* Provided data *
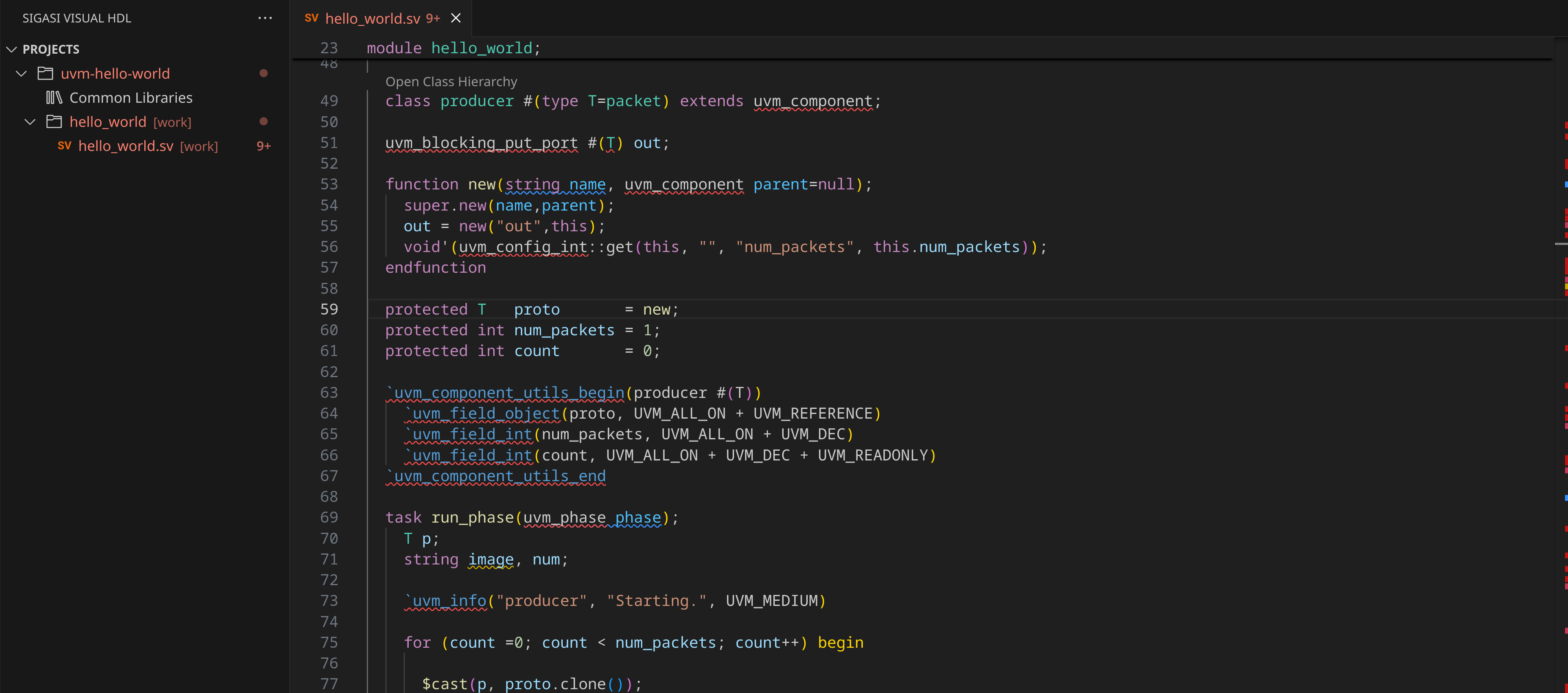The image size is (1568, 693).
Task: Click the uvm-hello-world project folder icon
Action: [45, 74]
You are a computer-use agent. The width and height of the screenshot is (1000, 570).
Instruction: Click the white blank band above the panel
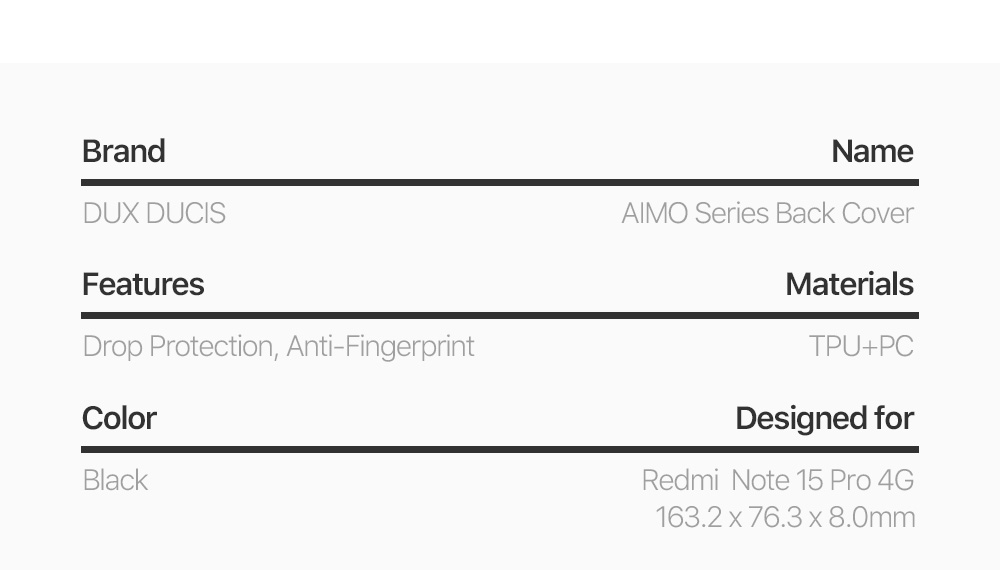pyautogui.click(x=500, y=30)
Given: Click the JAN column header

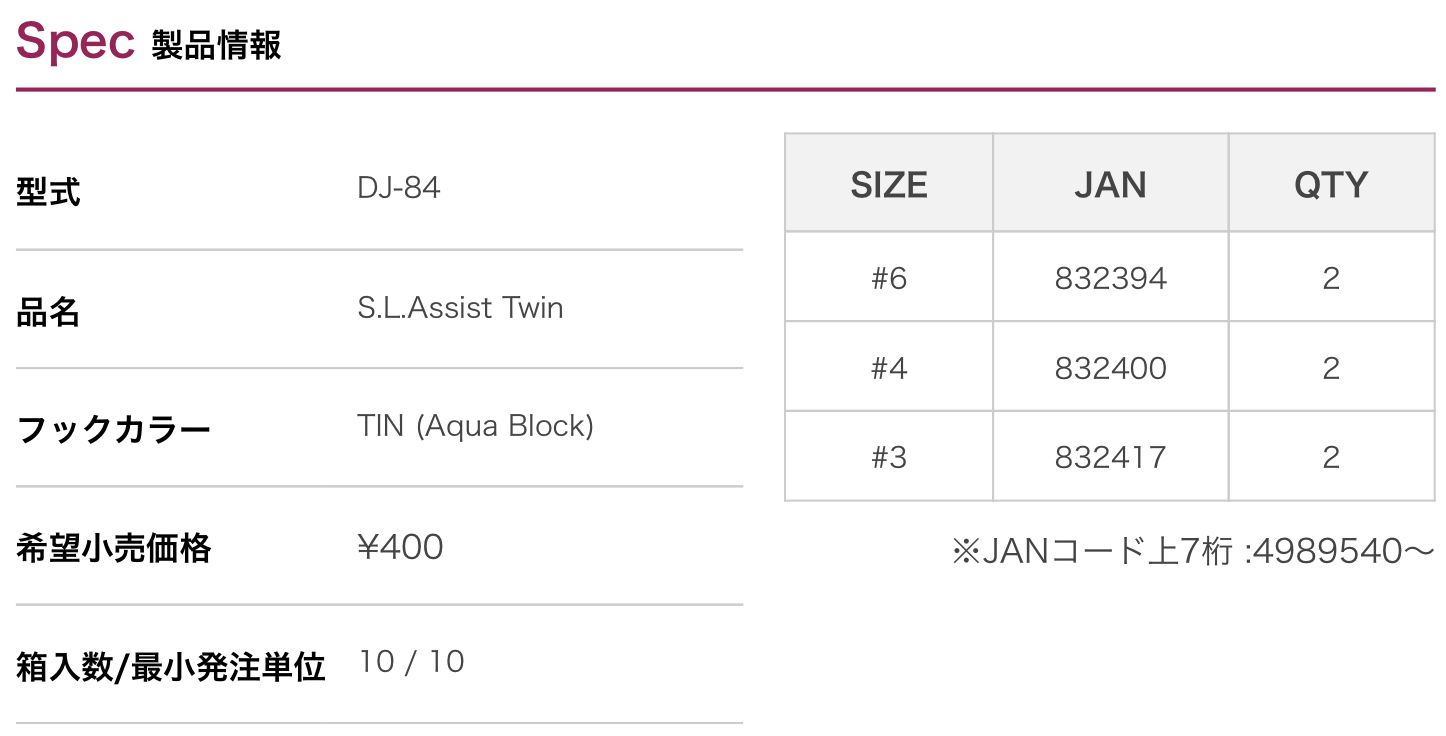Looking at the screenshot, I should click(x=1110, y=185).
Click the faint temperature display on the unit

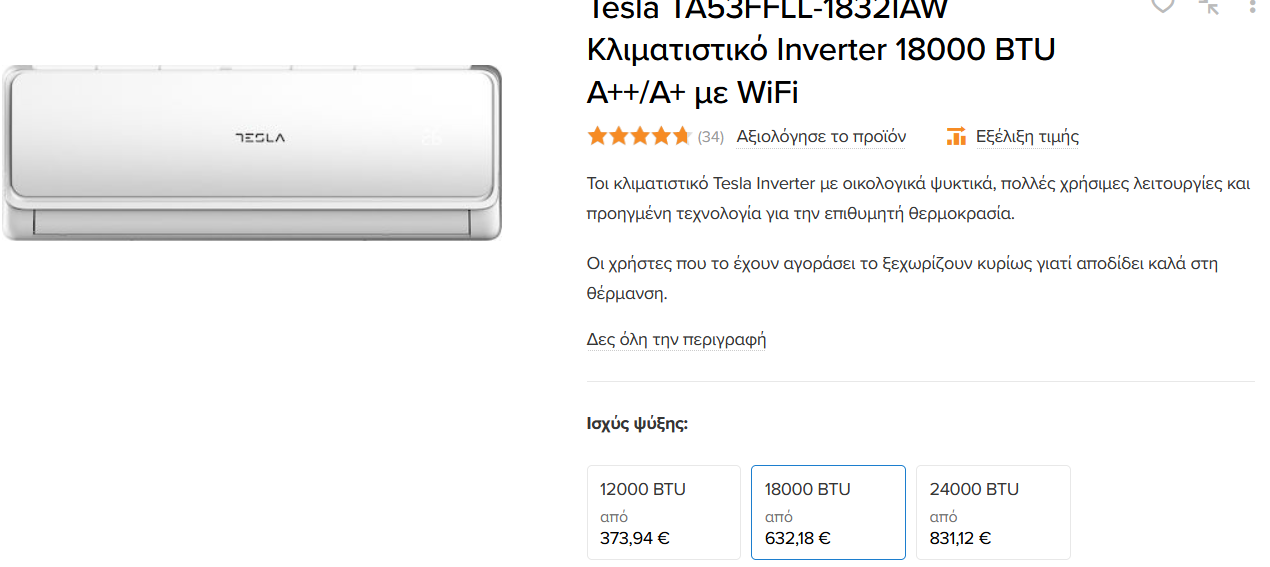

* Exercise prompt *
Copy all of the rows above word for word, and leave the pictures out of your copy.

* Solved exercise *
The image size is (1568, 693).
Task: Click the uvm-hello-world project folder icon
Action: [45, 74]
You are a computer-use agent. The width and height of the screenshot is (1000, 570).
Instruction: Click the white blank band above the panel
pyautogui.click(x=500, y=30)
Given: Click the JAN column header

Looking at the screenshot, I should click(x=1110, y=185).
Click the faint temperature display on the unit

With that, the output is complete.